Bagi generasi sandwich yang hidup di antara kedua kebutuhan ini, tentu menjadi sangat berat. Produktivitas mereka pun selama ini kurang bisa maksimal akibat kemacetan yang membuat mereka harus menghabiskan waktu lama di jalan. Di sisi lain, kebutuhan seperti BBM, sembako, dan perumahan terus meningkat setiap tahun. Padahal, gaji yang diterima, bila bukan karyawan yang memiliki gaji tetap dan jabatan yang tinggi, hanya cukup untuk memenuhi kebutuhan sehari-hari.
 Kini, Indonesia sedang mengalami masa bonus demografi yang tentunya juga akan meningkatkan jumlah orang-orang yang berada di generasi sandwich. Bila generasi sandwich ini tidak mampu mengelola keuangannya dengan baik, tentu akan berakibat fatal bagi pemenuhan kebutuhan hidupnya dan orang-orang yang berada dalam tanggungannya. Tentu, kita berharap pemerintah dapat memperbaiki kondisi pendidikan dan kesehatan agar lebih terjangkau tanpa mengorbankan kualitasnya.

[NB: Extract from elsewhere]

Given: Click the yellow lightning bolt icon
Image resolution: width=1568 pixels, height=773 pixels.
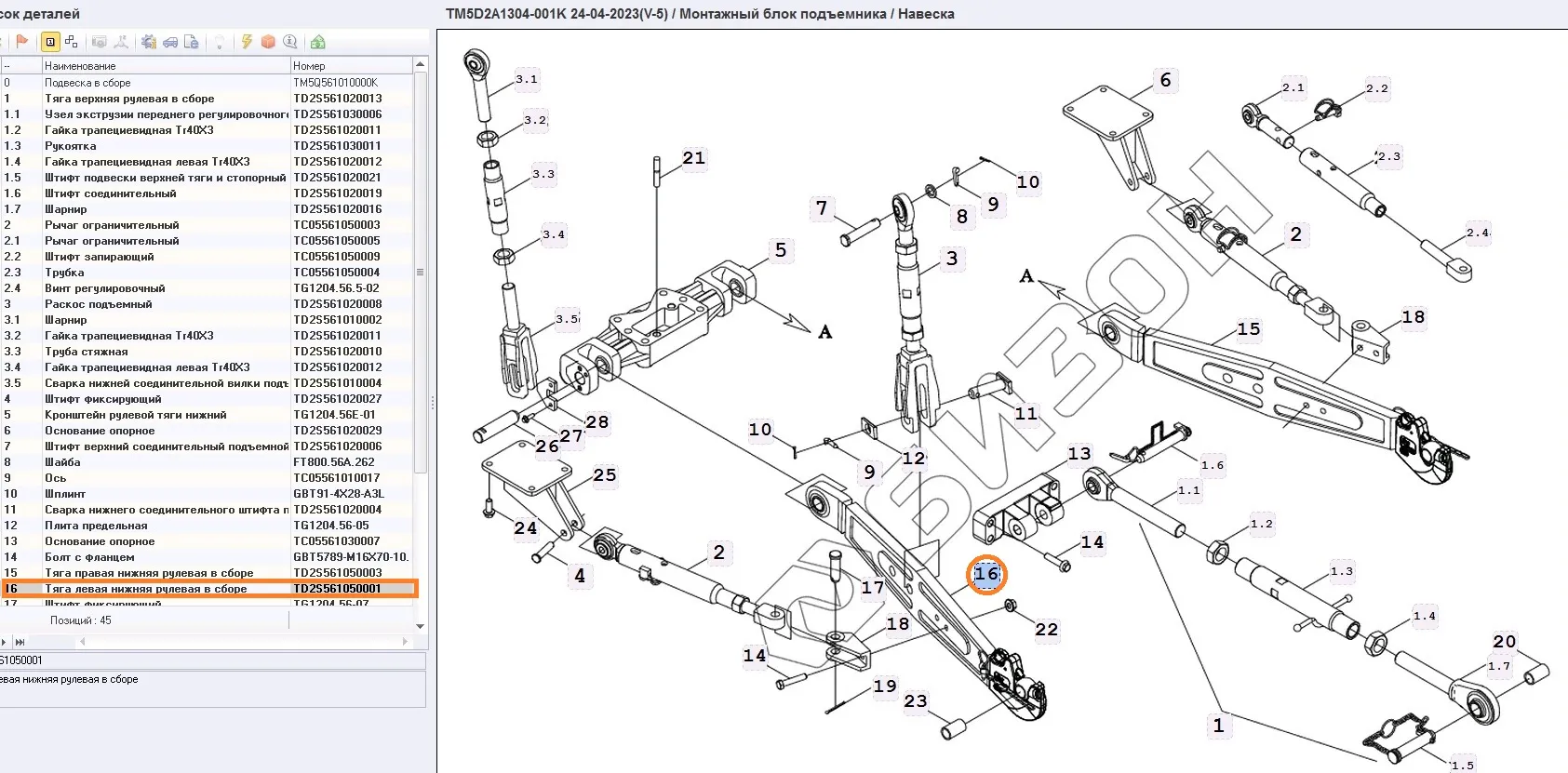Looking at the screenshot, I should coord(247,42).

Pada akhirnya, bonus demografi ini tetap menjadi tantangan bagi kita, terutama yang mejadi bagian dari generasi sandwich. Agar tidak lagi berada pada dua tekanan dari generasi atas dan bawah, tentu perlu ada perbaikan dalam pengelolaan keuangan, seperti mengikuti asuransi dan jaminan hari tua agar tak menjadi beban bagi generasi berikutnya. Meski saya cukup yakin, karena istilah ini pun tak begitu populer di sini, orang-orang yang berada pada generasi sandwich dapat melaluinya dengan baik. Dan saya berharap, istilah 'generasi sandwich' dapat tempat lebih banyak di dalam berbagai diskuis keseharian kita.